- [КОРОТКОЕ ЗАДАНИЕ]
Продолжите, пожалуйста, приведенные ниже воспоминания о Гурзуфе сразу после их последнего предложения.

- [ПРЕДОСТАВЛЕННЫЙ ТЕКСТ]
Танцплощадка наша находилась (и находится) в другом конце городка, возле «Спутника». Аппарат убирать было некуда, посему один из нас еженощно оставался спать на сцене под южным небом во избежание кражи. Обещались нам за работу деньги в размере шестидесяти процентов от сбора. Мы было возрадовались, но зря. Ловкие ребята на контроле забирали у входящих билеты и тут же продавали их вновь, поэтому танцплощадка была полна, а по количеству проданных билетов нам выходило по червонцу на рыло. Впрочем, мы не голодали. Приличная уже известность группы, древний родной Гурзуф, друзья и подруги из Москвы, Киева, Питера, дикие ночи с ними на сцене клуба под бесстрастным монументом в темноте (свет нам включать не рекомендовали), утреннее пиво в тени кустов туи под шум моря и восхитительная вяленая ставридка — это была наша последняя настоящая южная поездка. Мы и потом ездили на юг, играли там (это уже называлось — гастролировали), но вот этот святой бесшабашный хиппово-рок-н-ролльный дух — он остался там, в Гурзуфе семьдесят восьмого.
Я не поеду больше в Гурзуф. Нет больше того Гурзуфа, и постоянное сопоставление картин, бережно хранимых памятью, с реальностью вызывает мучительное чувство. Кто-то безобразно расширил мою набережную, понатыкал бездарных зонтиков, как будто это какая-нибудь Ялта, и нет пива в «стекляшке» и портвейна в «чайнике», и дело вовсе не в пиве или портвейне, а в том, что дух — дух ушел, умер, стал другим. В «Спутнике» вместо озорных иностранных студентов живут унылые семейные комсомольцы, и пьют они теперь не в «тарелке», а в номерах под одеялом, и с катеров, подходящих к пирсу, звучит совсем другая музыка, и над клубом нашим соорудили какой-то немыслимый стеклянный переход из дома Коровина по второму этажу, и что там теперь внутри, я даже боюсь подумать.
И только танцплощадка наша цела и невредима, и так же точно мажет кто-то дегтем верх решетки, ее окружающей, чтобы, значит, не лазить бесплатно, — маленький нелепый островок прошлого. Так нам и надо. Ничего не бывает вечно.

- [ИСХОДНЫЕ ДАННЫЕ]
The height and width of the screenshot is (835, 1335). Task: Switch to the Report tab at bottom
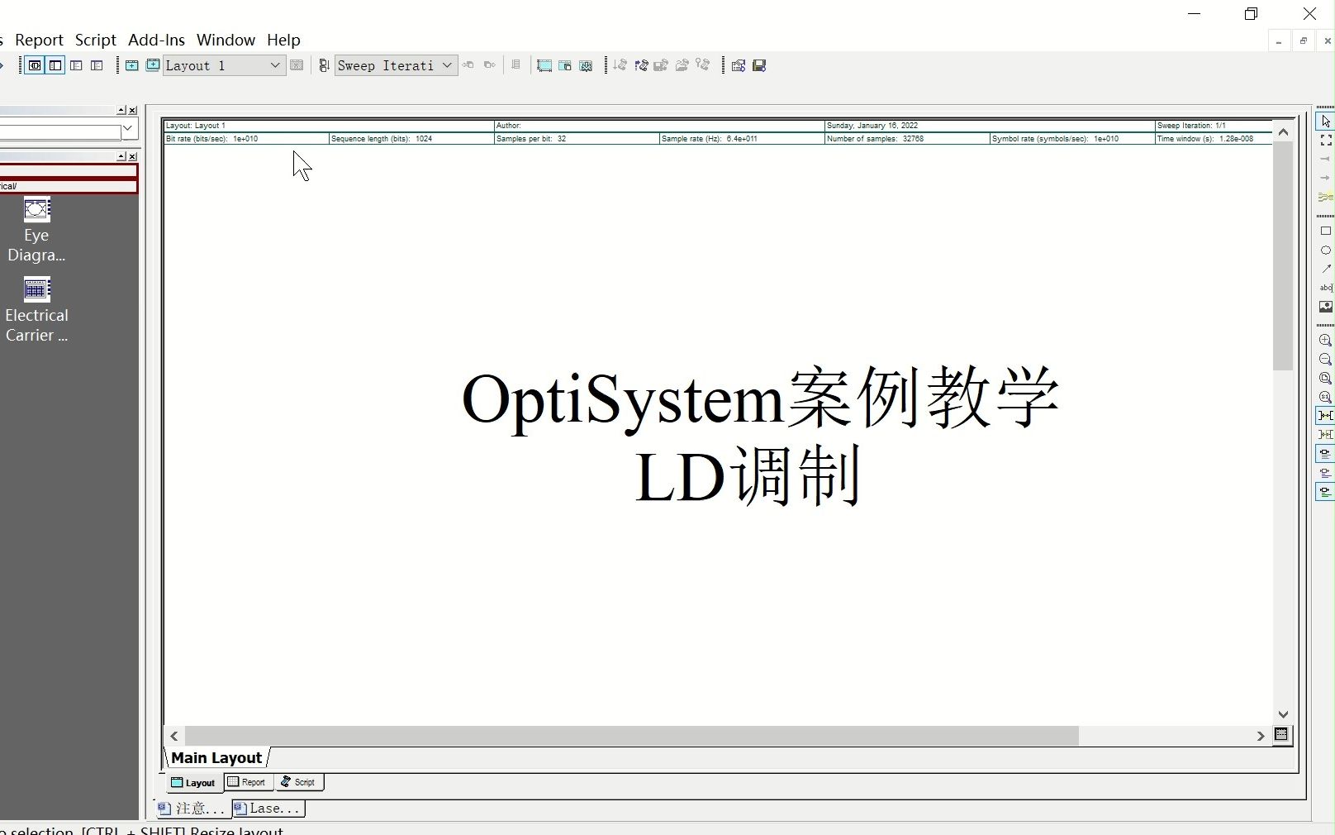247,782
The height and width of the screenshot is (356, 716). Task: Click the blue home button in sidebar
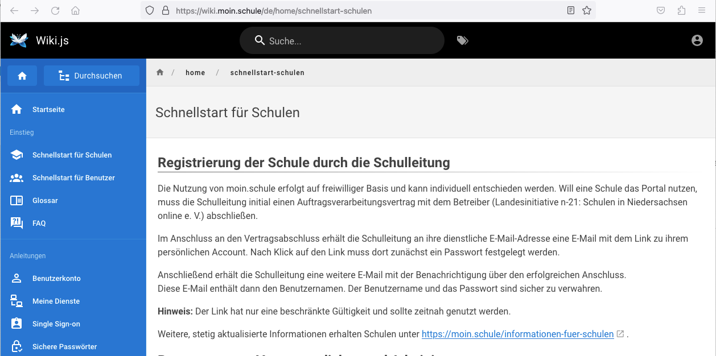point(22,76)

- [РЕЗУЛЬТАТ ЗАДАНИЯ]
Осенью мы расстались с дудками. То ли мы наигрались в духовые, то ли ребята слишком любили выпить, но скорее всего, нам захотелось чего-то нового. Видимо, захотелось синтезаторов. Они тогда были в большой моде, постоянно доходила информация о каких-то новых невероятных клавишных, долетали волшебные слова «Мелотрон», «Полимуг», «Клавинет Д6». Электроника вошла в «Машину» в лице Саши Воронова. Саша Воронов делал сам приличные синтезаторы и играл на одном из них. Саша не был нашим человеком. Я не могу сейчас вспомнить, почему мы его все-таки взяли. Честно говоря, после Игорька Саульского играть с любым клавишником казалось мучением. Самое тяжелое — объяснить человеку, как здесь следует сыграть (если он сам, конечно, не чувствует). Нот, я уже говорил, мы принципиально не писали, и если вкус человека отличался от нашего, добиться от него двух нужных нот было пыткой и для нас, и для него.
Вообще в группе было нехорошо. Зрели внутренние напряжения, и все мы чувствовали, что сделать тут ничего нельзя. Может быть, мы сыграли вместе все хорошее, что могли, и нужна была какая-то ломка. Впрочем, одна из причин напряга мне известна.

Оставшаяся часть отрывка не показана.